TO DO
Pull each line containing "agent" out of the listing below.

-------- RECORDS --------

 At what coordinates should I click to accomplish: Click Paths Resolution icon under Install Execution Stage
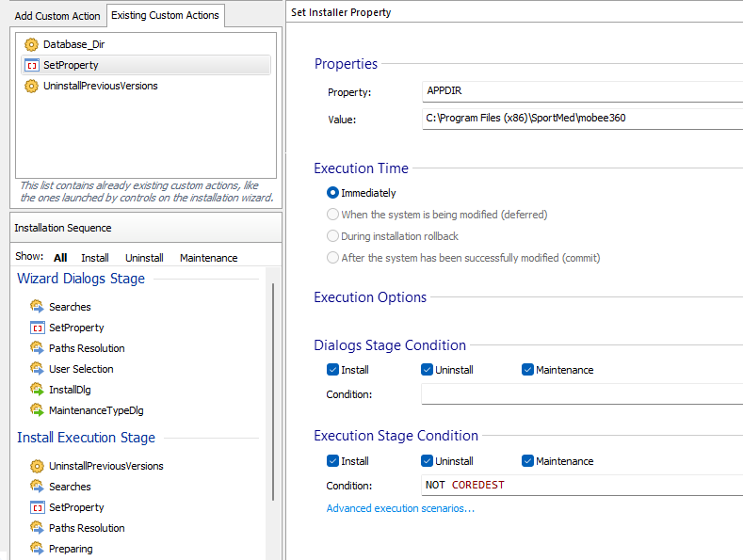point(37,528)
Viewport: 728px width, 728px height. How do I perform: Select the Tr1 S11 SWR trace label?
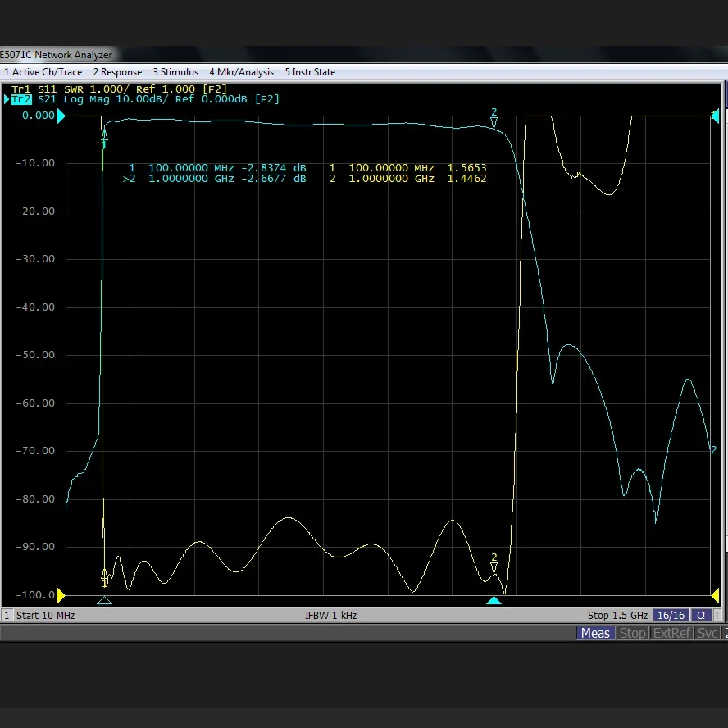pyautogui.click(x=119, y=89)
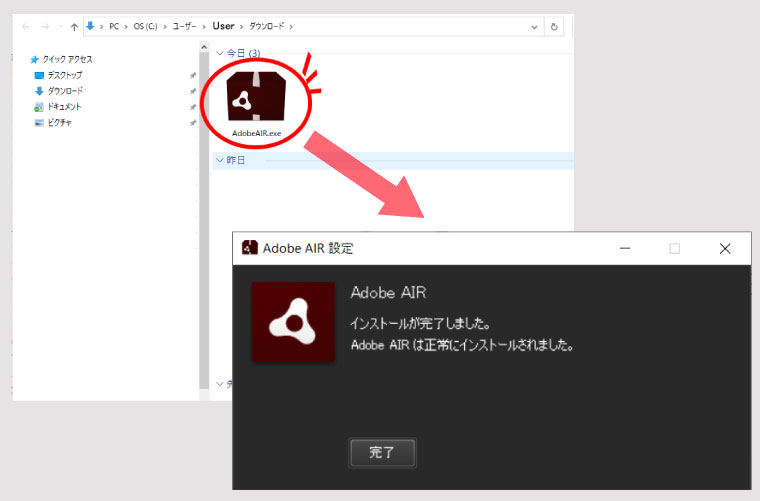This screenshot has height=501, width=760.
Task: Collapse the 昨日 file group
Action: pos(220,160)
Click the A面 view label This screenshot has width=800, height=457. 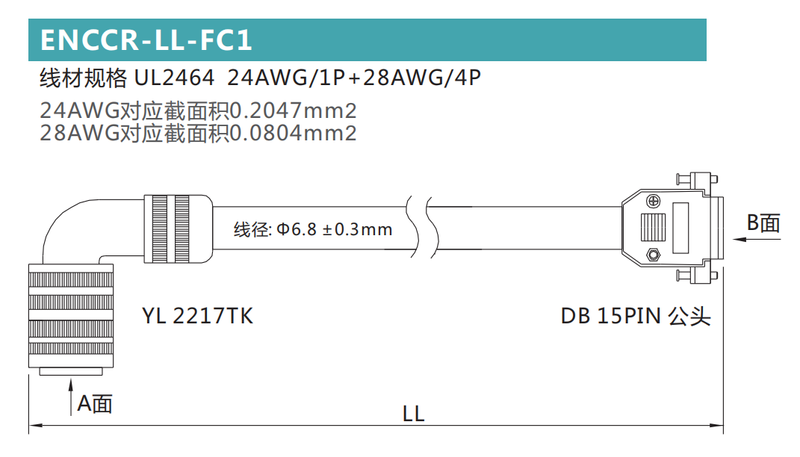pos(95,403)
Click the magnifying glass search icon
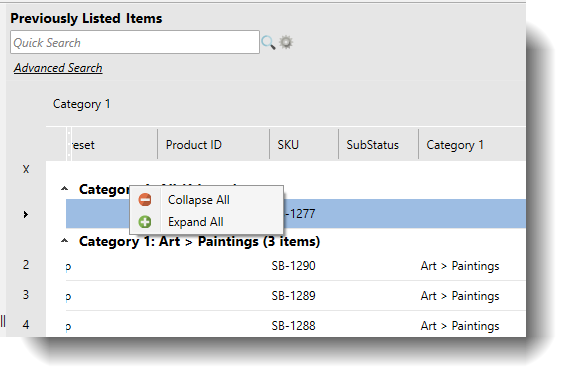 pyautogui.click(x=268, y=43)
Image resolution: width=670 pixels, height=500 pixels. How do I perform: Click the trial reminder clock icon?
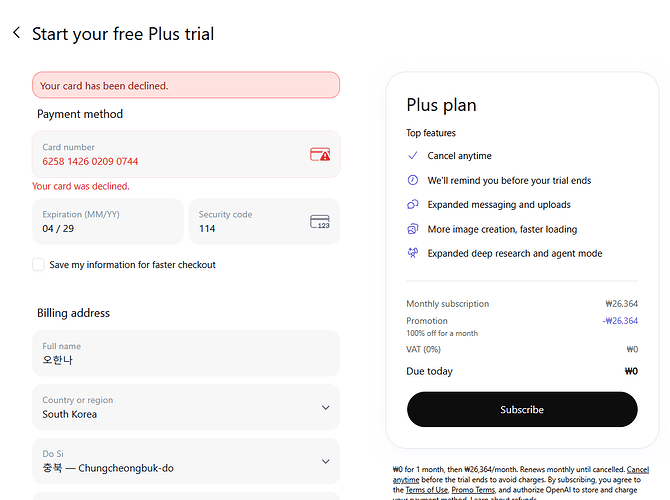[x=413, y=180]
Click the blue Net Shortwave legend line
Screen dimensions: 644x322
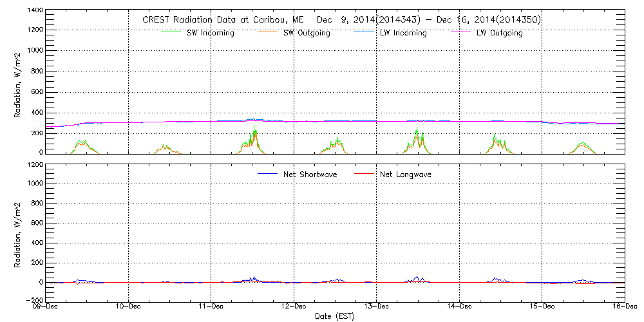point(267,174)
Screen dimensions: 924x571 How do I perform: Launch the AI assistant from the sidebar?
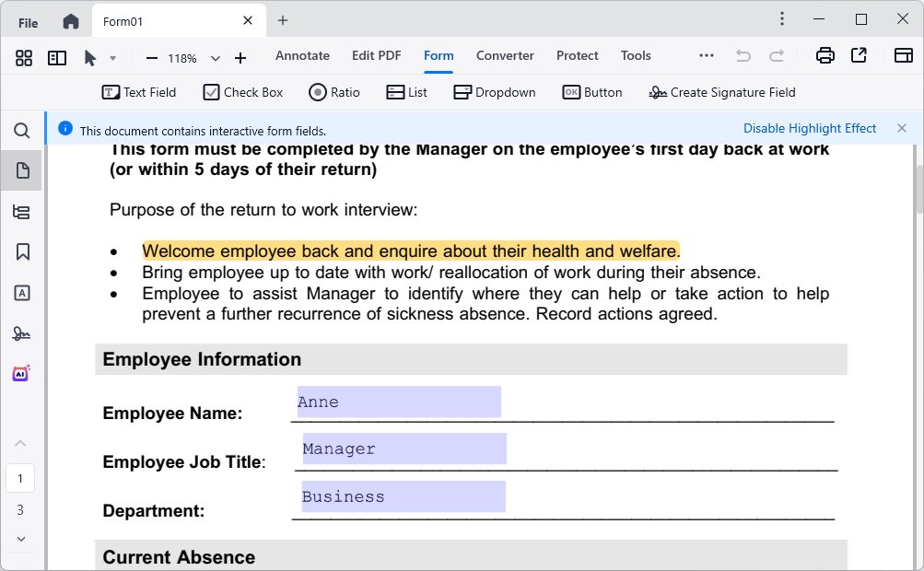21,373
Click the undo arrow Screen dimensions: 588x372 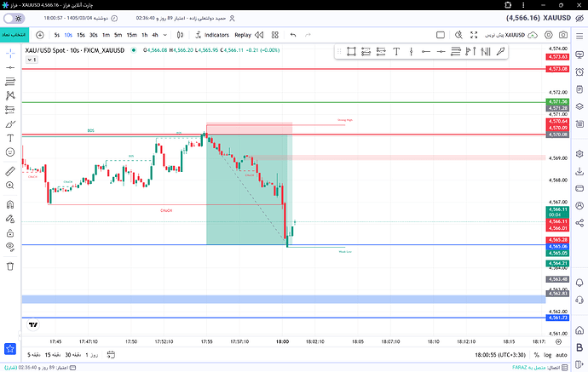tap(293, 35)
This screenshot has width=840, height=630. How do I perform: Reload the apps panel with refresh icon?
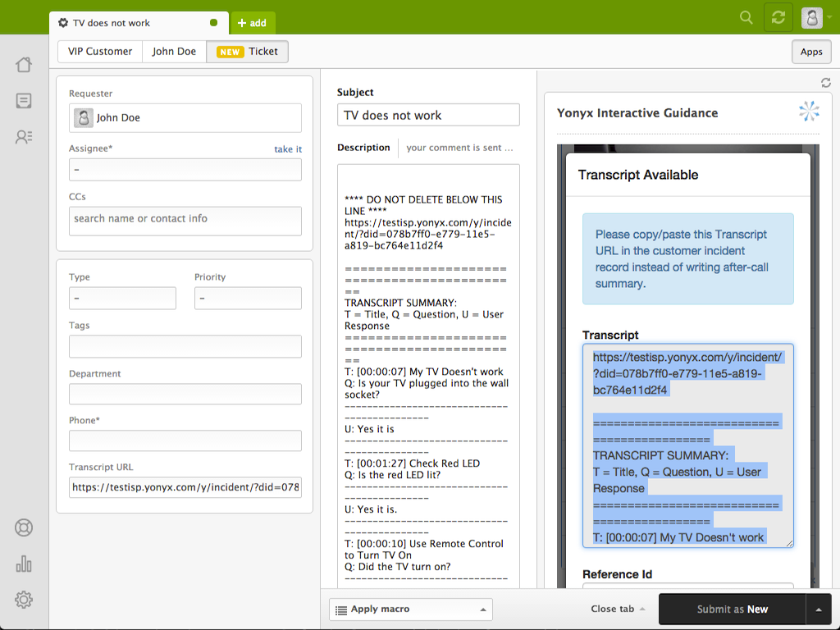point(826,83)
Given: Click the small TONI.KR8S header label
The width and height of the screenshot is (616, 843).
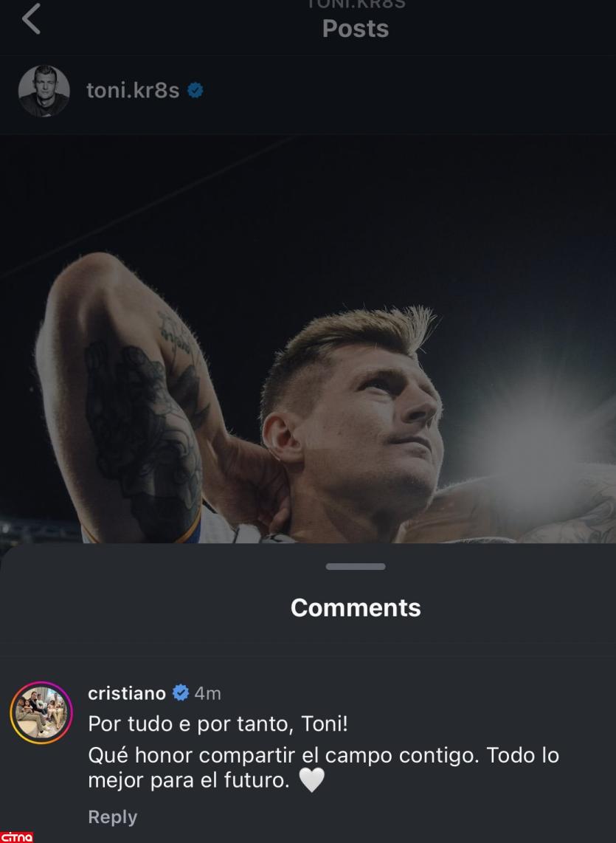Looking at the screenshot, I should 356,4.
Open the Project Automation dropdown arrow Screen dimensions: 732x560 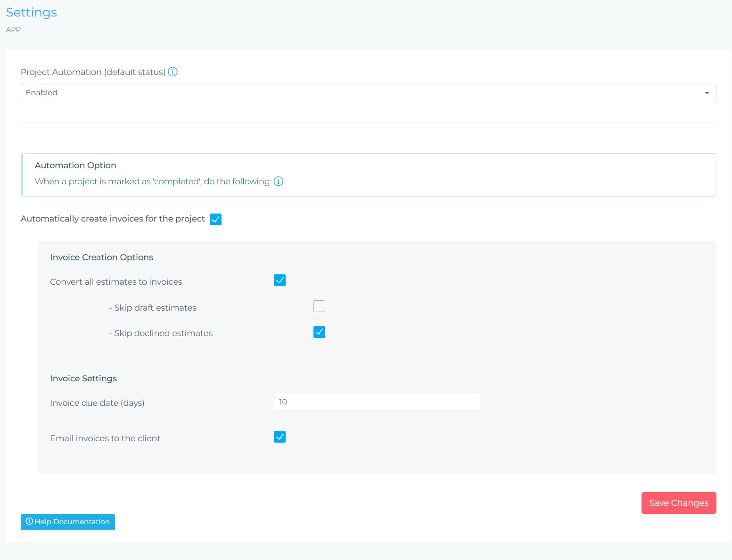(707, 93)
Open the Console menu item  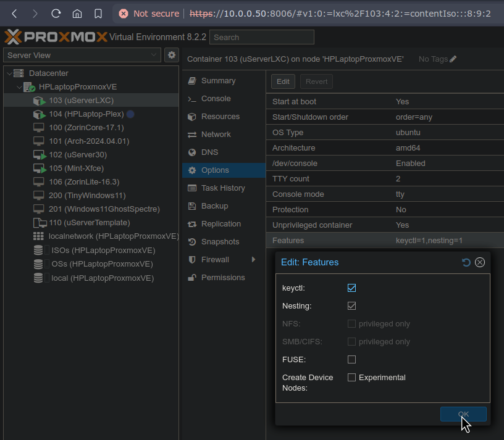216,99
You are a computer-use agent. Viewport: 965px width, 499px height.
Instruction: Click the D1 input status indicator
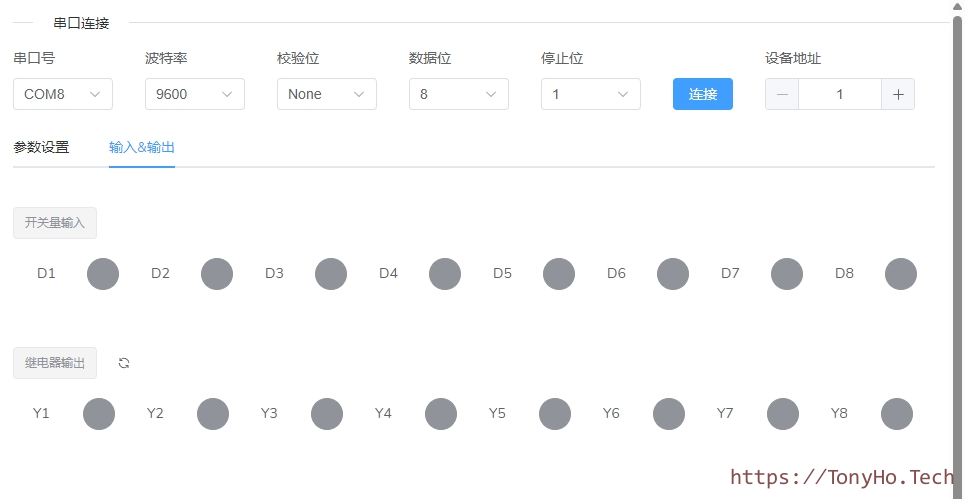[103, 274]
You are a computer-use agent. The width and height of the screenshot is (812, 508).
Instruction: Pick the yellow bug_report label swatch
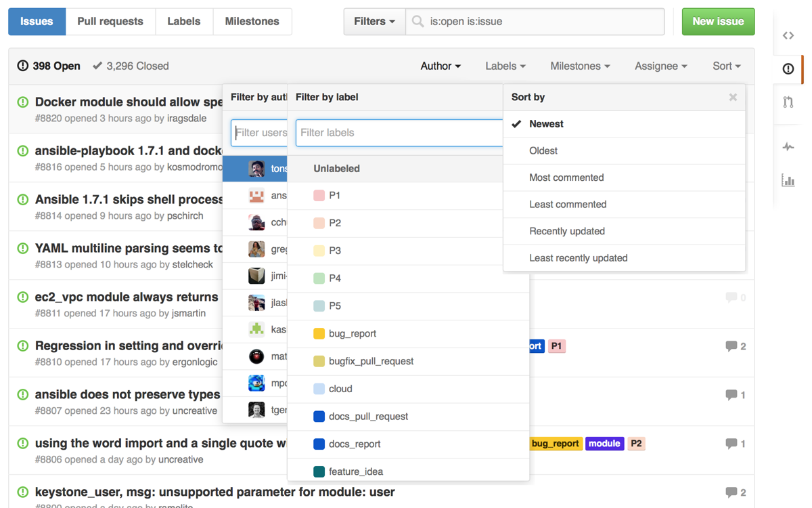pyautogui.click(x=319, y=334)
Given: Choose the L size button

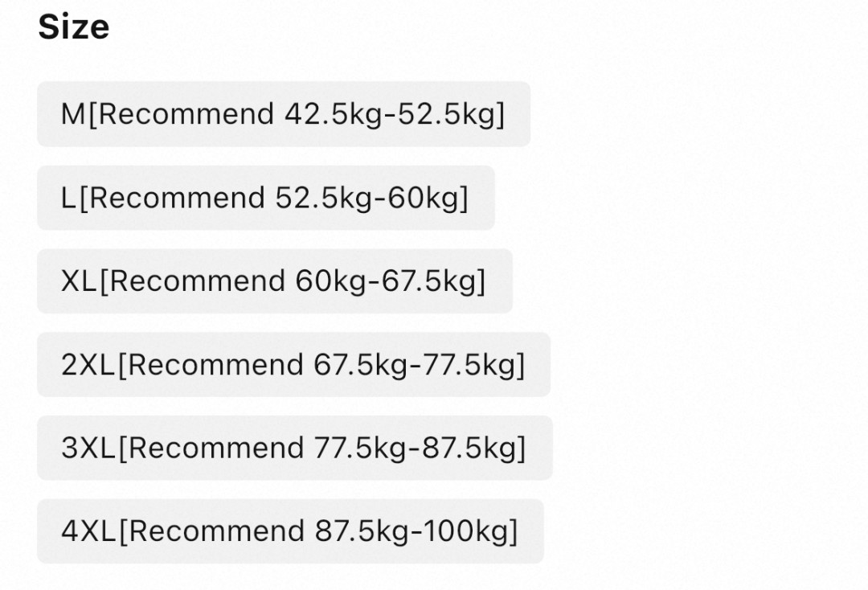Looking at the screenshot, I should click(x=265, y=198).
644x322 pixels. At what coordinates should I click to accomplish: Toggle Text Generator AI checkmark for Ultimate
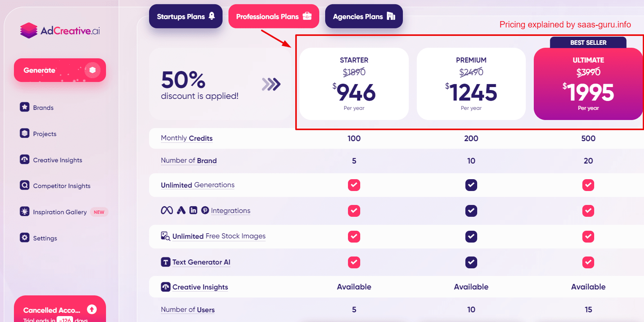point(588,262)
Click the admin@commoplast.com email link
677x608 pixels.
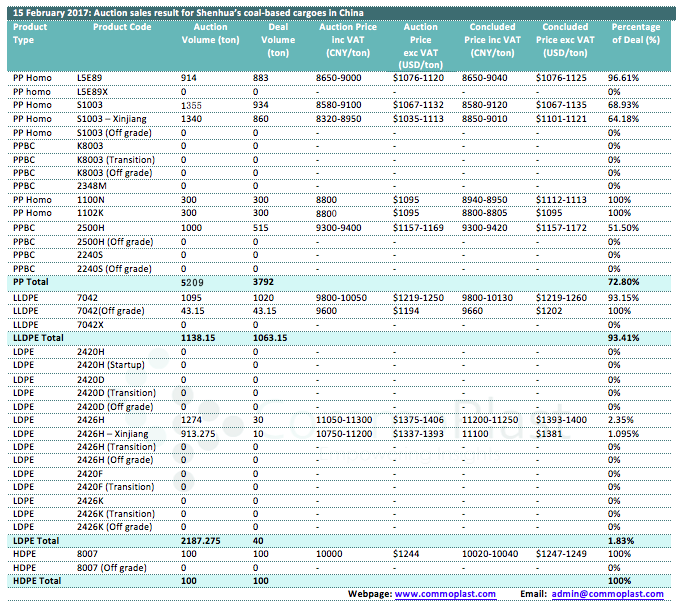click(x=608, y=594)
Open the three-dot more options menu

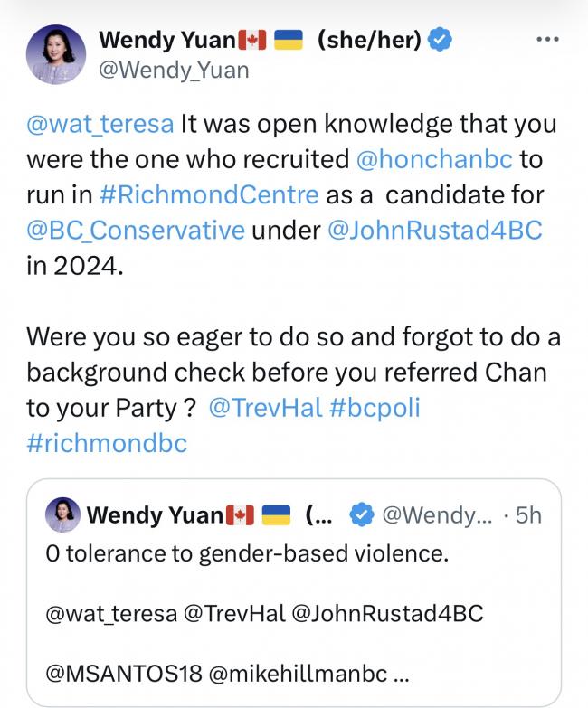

--------

WRITTEN SOLUTION
You are a computer-use agent. Viewport: 965px width, 499px height.
You are a computer-use agent. The width and height of the screenshot is (812, 508).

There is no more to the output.